■ What the exercise asks ■
Look for the line containing "Image resolution: width=430" in the records below. Then output it and all the lines that follow, exactly and without any others.

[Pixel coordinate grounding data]
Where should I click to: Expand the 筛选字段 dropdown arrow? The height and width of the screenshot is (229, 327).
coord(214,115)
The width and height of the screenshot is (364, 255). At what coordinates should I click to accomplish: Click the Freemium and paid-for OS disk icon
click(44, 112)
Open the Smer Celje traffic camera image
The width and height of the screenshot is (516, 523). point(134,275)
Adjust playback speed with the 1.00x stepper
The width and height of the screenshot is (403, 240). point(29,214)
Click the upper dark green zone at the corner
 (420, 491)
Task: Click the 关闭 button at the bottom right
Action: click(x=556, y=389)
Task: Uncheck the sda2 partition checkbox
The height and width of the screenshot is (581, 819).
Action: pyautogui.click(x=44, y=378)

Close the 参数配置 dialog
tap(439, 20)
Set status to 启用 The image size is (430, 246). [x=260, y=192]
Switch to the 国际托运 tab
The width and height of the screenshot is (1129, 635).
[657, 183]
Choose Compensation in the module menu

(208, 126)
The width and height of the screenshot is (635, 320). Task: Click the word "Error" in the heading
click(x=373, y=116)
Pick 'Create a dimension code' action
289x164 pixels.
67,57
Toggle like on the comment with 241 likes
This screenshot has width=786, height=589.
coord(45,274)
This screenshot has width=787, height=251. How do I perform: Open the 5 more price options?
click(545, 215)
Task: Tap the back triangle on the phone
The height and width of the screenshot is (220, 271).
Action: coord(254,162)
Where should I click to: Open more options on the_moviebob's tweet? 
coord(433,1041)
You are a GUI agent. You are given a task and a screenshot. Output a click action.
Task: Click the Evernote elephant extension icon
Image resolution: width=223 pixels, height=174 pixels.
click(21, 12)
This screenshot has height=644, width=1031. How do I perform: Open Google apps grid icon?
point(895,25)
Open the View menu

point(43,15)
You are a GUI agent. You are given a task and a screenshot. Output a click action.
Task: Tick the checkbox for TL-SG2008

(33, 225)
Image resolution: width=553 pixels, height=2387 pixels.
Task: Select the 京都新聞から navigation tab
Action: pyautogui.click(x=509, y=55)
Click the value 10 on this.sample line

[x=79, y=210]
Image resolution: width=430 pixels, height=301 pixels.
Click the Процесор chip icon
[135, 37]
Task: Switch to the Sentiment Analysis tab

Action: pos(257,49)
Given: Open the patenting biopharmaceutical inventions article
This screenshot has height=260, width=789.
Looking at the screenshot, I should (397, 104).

■ Exercise solution ■
Image resolution: width=430 pixels, height=301 pixels.
Click the Процесор chip icon
[135, 37]
Task: Switch to the Sentiment Analysis tab

Action: pos(257,49)
Given: Open the patenting biopharmaceutical inventions article
This screenshot has height=260, width=789.
Looking at the screenshot, I should (397, 104).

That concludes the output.